* Exercise tasks:
1. Reproduce the Tibetan exome passage from "Two studies in" down to "50 unrelated Tibetans.", renaming "Illumina GAIIx" to "Illumina Genome Analyzer IIx" throughout.
2. Which aligner does the Tibetan exome passage name alongside its map rate?

* Supplied text:
────────

Two studies in the journal Science demonstrated that genes in the hypoxia-inducible factor (HIF) oxygen signaling pathway have undergone strong, recent positive selection in Tibetan highlanders. One study was a genome-wide scan using SNP arrays; the other a large-scale exome sequencing effort. The exome study was particularly interesting; using the Nimblegen 2.1M exon capture array and Illumina GAIIx instruments, Yi et al sequenced the exons of nearly 20,000 genes (92% of CCDS) in 50 unrelated Tibetans.

Exome Sequencing Summary

To my knowledge, this represents the largest published study of human exome sequencing to date. The main text in the report to Science was necessarily brief, so I used the supplemental materials to glean the following information:

Genes Targeted:	18,654
Total Target Size:	34 Mbp
Number of Samples:	50
Data per Sample:	3.4 Gbp
Avg. Read Length:	71 bp
Reads per Sample:	47.87 m
Map Rate (SOAPaligner):	67.79%
Mapped Reads per Sample:	32.45 m
On Target (+/- 500 bp):	68.1%
Avg. Target Depth:	17.58x
Avg. Target Breadth:	95.48%

The production numbers are consistent with a single lane of 2×75 bp reads (3.4 Gbp) per exome. The low mapping rate (68%) is slightly alarming, but I’d guess (hope) that only uniquely mapped reads are counted here. The on-target mapping rate, a measure of capture specificity, was 68%, well within the expected enrichment of large-scale capture technologies.

────────

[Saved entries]
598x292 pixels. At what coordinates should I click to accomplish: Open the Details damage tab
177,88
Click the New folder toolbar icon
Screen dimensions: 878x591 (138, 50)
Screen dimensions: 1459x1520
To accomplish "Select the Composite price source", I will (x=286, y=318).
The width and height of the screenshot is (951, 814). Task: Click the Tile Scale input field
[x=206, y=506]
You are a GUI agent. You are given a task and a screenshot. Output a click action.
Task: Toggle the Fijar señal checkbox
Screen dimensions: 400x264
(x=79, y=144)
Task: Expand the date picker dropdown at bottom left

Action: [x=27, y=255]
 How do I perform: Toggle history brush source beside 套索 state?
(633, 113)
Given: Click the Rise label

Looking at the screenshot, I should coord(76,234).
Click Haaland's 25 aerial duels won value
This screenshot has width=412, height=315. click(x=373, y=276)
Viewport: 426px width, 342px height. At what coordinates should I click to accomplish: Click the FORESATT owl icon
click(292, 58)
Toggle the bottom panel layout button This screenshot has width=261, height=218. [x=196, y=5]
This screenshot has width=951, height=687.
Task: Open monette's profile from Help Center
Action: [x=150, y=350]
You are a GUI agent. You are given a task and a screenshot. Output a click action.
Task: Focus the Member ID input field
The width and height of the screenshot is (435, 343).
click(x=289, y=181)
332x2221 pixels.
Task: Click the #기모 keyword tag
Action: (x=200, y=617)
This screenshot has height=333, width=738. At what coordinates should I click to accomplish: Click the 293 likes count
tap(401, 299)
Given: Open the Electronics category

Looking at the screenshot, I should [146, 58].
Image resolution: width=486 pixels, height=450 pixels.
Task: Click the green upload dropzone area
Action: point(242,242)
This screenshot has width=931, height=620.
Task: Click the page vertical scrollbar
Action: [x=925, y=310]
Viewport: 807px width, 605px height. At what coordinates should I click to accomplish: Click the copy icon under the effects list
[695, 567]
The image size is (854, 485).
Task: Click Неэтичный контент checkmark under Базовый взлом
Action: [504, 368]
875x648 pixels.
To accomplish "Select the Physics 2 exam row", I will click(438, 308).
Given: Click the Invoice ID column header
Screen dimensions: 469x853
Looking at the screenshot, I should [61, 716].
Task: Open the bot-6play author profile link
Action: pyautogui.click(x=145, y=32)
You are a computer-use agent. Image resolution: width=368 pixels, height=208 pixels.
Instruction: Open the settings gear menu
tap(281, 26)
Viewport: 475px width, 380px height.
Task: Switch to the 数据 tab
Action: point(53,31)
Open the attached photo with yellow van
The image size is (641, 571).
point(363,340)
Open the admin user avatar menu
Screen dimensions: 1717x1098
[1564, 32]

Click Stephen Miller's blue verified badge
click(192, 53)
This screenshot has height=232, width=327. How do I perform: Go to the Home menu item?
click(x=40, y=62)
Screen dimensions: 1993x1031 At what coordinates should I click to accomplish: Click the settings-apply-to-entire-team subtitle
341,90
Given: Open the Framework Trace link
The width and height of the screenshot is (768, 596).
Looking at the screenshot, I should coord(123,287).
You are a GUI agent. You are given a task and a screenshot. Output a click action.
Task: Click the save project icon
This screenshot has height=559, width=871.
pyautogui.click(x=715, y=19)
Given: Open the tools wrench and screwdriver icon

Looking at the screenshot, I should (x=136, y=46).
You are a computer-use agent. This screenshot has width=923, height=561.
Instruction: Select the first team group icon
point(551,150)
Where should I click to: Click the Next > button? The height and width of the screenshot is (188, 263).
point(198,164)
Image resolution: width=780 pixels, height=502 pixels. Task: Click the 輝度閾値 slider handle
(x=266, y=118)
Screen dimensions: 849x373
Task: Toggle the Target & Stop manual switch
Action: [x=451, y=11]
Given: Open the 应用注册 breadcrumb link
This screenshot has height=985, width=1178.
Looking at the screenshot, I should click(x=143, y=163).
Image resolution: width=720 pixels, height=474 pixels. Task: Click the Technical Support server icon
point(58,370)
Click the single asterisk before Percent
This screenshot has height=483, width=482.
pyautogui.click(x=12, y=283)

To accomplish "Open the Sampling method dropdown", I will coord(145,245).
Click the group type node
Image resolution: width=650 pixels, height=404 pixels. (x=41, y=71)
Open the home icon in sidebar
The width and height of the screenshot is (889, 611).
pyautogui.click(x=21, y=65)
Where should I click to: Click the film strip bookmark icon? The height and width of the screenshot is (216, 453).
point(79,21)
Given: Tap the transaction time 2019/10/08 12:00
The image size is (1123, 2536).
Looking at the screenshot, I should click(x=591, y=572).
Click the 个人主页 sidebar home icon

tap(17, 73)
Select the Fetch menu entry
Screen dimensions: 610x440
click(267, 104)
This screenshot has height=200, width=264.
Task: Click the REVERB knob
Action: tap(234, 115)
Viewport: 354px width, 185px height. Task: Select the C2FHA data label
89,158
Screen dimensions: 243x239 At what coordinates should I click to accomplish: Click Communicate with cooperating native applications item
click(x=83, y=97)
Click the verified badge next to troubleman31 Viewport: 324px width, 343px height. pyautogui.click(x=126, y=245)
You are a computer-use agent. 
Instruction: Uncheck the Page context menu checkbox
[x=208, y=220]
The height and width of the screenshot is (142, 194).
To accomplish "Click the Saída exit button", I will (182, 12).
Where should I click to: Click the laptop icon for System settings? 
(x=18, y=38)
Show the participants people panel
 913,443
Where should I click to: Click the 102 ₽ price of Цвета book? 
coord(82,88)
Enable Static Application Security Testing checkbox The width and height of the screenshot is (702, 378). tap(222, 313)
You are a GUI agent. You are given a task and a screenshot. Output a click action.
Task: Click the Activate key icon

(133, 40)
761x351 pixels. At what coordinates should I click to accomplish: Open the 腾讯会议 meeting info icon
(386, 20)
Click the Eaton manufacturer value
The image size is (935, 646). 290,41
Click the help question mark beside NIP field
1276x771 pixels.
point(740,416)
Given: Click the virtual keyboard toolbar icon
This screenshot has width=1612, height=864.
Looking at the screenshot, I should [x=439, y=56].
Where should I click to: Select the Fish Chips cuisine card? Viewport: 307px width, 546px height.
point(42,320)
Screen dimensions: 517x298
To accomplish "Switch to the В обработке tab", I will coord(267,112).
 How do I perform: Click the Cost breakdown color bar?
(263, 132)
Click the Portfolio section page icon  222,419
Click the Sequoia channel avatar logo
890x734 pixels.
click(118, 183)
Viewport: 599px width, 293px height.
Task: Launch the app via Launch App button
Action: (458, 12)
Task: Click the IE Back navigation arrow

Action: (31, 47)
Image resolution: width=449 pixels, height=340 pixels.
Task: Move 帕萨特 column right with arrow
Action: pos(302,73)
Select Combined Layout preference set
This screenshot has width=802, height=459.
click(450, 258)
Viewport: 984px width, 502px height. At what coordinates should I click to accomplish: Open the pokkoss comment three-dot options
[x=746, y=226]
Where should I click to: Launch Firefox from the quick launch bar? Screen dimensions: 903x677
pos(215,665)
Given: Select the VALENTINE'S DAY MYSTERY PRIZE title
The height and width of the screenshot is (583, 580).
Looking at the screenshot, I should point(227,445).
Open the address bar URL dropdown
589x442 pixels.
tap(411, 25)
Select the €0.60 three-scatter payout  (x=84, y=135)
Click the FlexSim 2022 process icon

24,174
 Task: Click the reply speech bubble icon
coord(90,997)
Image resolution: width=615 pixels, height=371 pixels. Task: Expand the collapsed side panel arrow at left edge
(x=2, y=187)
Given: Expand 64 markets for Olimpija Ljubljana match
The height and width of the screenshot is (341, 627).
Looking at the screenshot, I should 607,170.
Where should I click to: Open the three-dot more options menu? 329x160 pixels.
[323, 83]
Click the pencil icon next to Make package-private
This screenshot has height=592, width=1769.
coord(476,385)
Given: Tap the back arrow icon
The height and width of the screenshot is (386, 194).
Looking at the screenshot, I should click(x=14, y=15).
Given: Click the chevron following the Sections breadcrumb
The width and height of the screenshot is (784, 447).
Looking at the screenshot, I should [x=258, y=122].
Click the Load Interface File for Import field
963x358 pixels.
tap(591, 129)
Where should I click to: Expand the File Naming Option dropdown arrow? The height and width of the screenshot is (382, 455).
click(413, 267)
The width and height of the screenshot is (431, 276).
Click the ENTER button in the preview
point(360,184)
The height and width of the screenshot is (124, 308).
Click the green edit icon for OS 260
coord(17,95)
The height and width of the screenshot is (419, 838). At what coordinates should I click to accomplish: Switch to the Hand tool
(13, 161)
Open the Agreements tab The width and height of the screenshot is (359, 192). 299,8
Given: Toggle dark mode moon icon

────────

* Completed exercise:
1.
Two studies in the journal Science demonstrated that genes in the hypoxia-inducible factor (HIF) oxygen signaling pathway have undergone strong, recent positive selection in Tibetan highlanders. One study was a genome-wide scan using SNP arrays; the other a large-scale exome sequencing effort. The exome study was particularly interesting; using the Nimblegen 2.1M exon capture array and Illumina Genome Analyzer IIx instruments, Yi et al sequenced the exons of nearly 20,000 genes (92% of CCDS) in 50 unrelated Tibetans.

2. SOAPaligner